Excerpt to read:
#####

Oilfield activities involve various sub-activities used to locate and gather hydrocarbons. Various tools, such as seismic tools, are often used to locate the hydrocarbons. One or more wellsites may be positioned along an oilfield to locate and gather the hydrocarbons from subterranean reservoirs of an oilfield. The wellsites are provided with tools capable of advancing into the ground and removing hydrocarbons from the subterranean reservoirs. Production facilities are positioned at surface locations to collect the hydrocarbons from the wellsite(s). A target fluid is drawn from the subterranean reservoir(s) and passes to the production facilities via transport mechanisms, such as tubing. Various equipment is positioned about the oilfield to monitor and manipulate the flow of hydrocarbons from the reservoir(s).
During oilfield activities, it is often desirable to monitor various oilfield parameters, such as fluid flow rates, composition, etc. Sensors may be positioned about the oilfield to collect data relating to the wellsite and the processing facility, among others. For example, sensors in the wellbore (or borehole) may monitor fluid composition, sensors located along the flow path may monitor flow rates, and sensors at the processing facility may monitor fluids collected. The monitored data is often used to make real-time decisions at the oilfield. Data collected by these sensors may be further analyzed and processed.
The processed data may be used to determine conditions at the wellsite(s) and/or other portions of the oilfield, and make decisions concerning these activities. Operating parameters, such as wellsite setup, drilling trajectories, flow rates, wellbore pressures, production rates and other parameters, may be adjusted based on the received information. In some cases, known patterns of behavior of various oilfield configurations, geological factors, operating conditions or other parameters may be collected over time to predict future oilfield activities.

#####

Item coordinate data
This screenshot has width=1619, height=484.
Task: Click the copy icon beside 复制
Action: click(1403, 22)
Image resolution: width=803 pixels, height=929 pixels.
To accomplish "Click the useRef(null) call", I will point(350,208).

#####

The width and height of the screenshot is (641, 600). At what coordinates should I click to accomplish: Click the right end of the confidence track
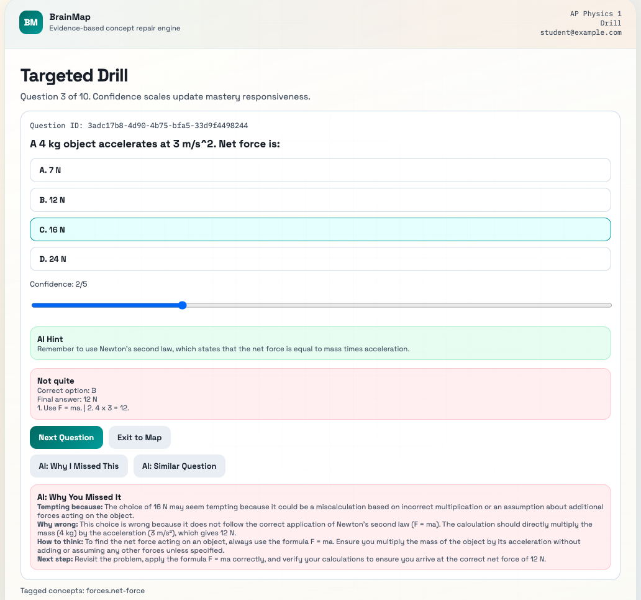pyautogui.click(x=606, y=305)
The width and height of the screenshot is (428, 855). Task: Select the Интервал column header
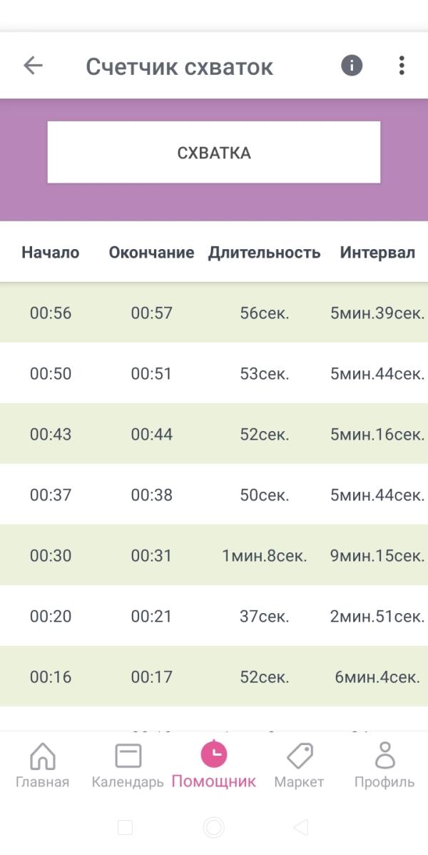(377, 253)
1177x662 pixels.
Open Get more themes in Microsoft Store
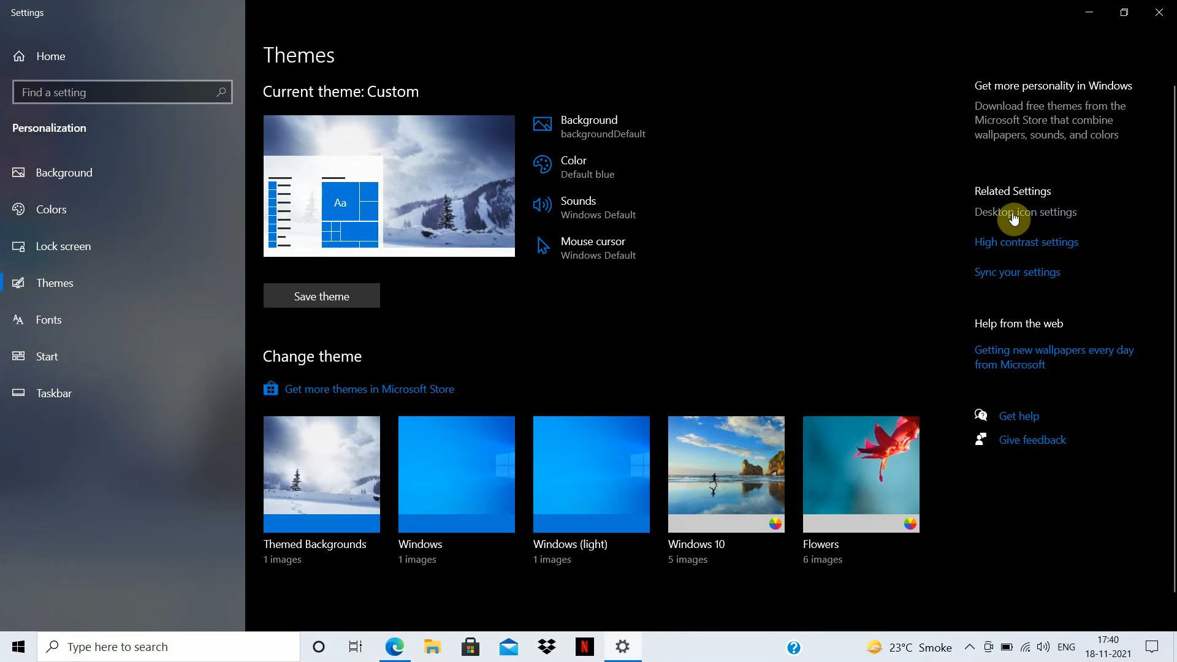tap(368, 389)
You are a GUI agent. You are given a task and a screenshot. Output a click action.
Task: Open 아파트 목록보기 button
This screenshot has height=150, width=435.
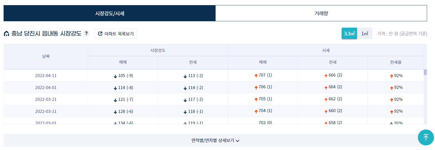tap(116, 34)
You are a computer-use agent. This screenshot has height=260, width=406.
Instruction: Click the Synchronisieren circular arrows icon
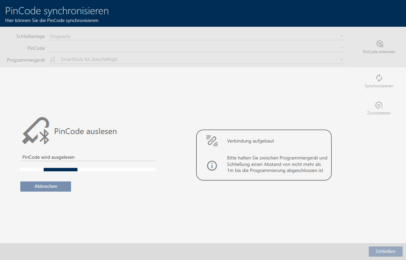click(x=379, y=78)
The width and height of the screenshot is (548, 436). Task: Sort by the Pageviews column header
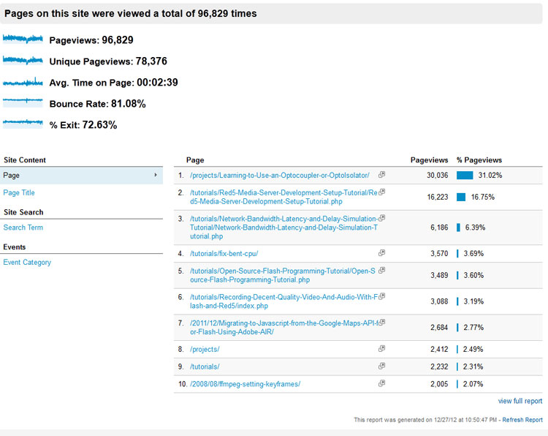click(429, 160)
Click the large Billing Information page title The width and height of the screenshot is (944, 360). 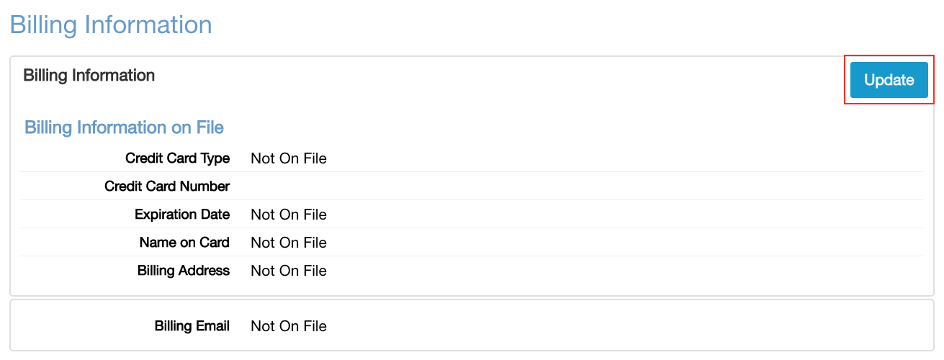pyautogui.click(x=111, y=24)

#####

Requests:
1. Answer these questions from the oilfield passage:
(a) What example of a transport mechanism does it give for carrying the target fluid to the production facilities?
(b) What do sensors located along the flow path monitor?
(c) What may be collected over time to predict future oilfield activities?
2. Format the lines of the listing as a numbered list, starting with the line containing "Image resolution: width=803" and ending with the line containing "I will point(350,208).", both included.
The oilfield passage and the listing are separate, unrelated material.

Responses per task:
1.
(a) Tubing.
(b) Flow rates.
(c) Known patterns of behavior of various oilfield configurations, geological factors, operating conditions or other parameters.

2.
1. Image resolution: width=803 pixels, height=929 pixels.
2. To accomplish "Click the useRef(null) call", I will point(350,208).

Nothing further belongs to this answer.